Driver analysis seeks to work out the relative role that different drivers of preference play in a market. For example, if there is one question that measures overall satisfaction and another question which measures satisfaction with different areas of a company (e.g., customer service, price, quality), then driver analysis can be used to quantify the relative impact of each of the overall areas on overall preference. Driver analysis is usually conducted using Regression. Choice Modeling is a type of driver analysis.
Targeting, which seeks to identify the distinguishing characteristics of a group of people of particular interest (e.g., if wanting to understand the demographic profile of the heaviest users of a service). There are many dozens of techniques in widespread use for targeting. However, most of these techniques are very complicated and easy to misinterpret. The only one of these tools that can readily be used by non-statisticians is Predictive Trees.
Segmentation involves finding groups of people that have given similar responses in a survey with the goal being that similar strategies can be developed for each of the segments of similar people. For example, if a study has been conducted looking at the type of leisure activities that people undertake then segmentation will identify groups of people that undertake similar types of leisure activities. There are three main ways that people segment: judgment, cluster analysis and latent class analysis.
When judgment is used to create segment it usually involves selecting a single variable, or a combination of a small number of variables, that are known to relate to many of the key variables in the survey.
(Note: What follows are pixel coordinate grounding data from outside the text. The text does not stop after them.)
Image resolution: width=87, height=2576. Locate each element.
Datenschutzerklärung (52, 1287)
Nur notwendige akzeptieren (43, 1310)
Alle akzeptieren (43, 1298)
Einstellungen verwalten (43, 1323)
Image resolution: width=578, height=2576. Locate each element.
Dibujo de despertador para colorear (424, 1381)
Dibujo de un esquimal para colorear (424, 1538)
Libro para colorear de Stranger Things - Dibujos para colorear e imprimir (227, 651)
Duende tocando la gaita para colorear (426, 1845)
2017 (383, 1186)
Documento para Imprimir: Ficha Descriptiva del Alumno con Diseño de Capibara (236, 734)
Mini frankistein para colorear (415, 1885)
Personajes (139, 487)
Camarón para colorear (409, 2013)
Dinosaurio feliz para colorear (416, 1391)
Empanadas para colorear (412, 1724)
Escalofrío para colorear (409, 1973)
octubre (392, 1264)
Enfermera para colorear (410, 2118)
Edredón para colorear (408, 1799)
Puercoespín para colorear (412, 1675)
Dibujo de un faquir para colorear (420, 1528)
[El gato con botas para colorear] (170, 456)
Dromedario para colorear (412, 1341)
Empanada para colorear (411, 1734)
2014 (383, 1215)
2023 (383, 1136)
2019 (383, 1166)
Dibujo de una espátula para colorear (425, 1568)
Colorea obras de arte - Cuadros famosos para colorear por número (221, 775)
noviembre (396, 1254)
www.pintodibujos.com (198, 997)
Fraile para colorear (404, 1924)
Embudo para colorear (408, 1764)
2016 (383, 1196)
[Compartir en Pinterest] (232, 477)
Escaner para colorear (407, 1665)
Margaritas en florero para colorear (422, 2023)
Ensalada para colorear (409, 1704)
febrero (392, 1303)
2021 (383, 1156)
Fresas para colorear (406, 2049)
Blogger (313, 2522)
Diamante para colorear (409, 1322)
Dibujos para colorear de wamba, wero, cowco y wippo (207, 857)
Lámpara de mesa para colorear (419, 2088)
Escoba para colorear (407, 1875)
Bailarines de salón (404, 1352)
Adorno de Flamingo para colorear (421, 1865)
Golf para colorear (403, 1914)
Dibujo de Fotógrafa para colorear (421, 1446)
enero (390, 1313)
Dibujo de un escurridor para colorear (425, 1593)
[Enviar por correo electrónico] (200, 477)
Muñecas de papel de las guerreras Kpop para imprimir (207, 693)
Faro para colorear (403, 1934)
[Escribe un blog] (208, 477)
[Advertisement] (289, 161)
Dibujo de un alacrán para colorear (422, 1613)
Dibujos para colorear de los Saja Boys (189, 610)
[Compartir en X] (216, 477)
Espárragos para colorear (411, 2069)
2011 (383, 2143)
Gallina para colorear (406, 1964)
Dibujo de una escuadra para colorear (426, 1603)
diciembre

For example, if the crosstabs revealed that age was correlated with many of the other questions in the survey than it may make sense to segment using age.
The traditional approach to conducting segmentation has been to use Cluster Analysis. Cluster analysis assumes that:
- There is no missing data (i.e., each respondent has provided data on all the variables.
- All the variables are numeric.
- All the variable have the same range (e.g., the same highest and lowest values).
It is often the case that one or more of these assumptions is not met. There are various techniques that can be used to try and overcome these assumptions (see the SurveyAnalysis.org pages on segmentation for more information).
Latent class analysis
The modern alternative to using cluster analysis is to use Latent Class Analysis and modern latent class analysis programs automatically overcome each of the assumptions of cluster analysis.
Perceptual maps are charts that show the the relationships between different categories in a survey. For example, the map below shows how different brands of cola are perceived. Most perceptual maps used in survey analysis are created using Correspondence Analysis. The example below was created in Displayr
Sometimes it is useful to understand how if there are correlations between large numbers of variables. For example, this can be useful to:
- Understand how attitudes and/or behaviors are interrelated.
- Identify redundant questions in a questionnaire if there is a need to simplify it.
- Identify redundant concepts in form of a concept test.
- Summarize data.
- Transform data prior to the application of other multivariate techniques (e.g., Cluster Analysis and Regression).
The identification of correlated variables is generally done using Principal Components Analysis, but most of the time when researchers conduct principal components analysis they refer to it as factor analysis (which is technically a different technique, but the differences are trivial).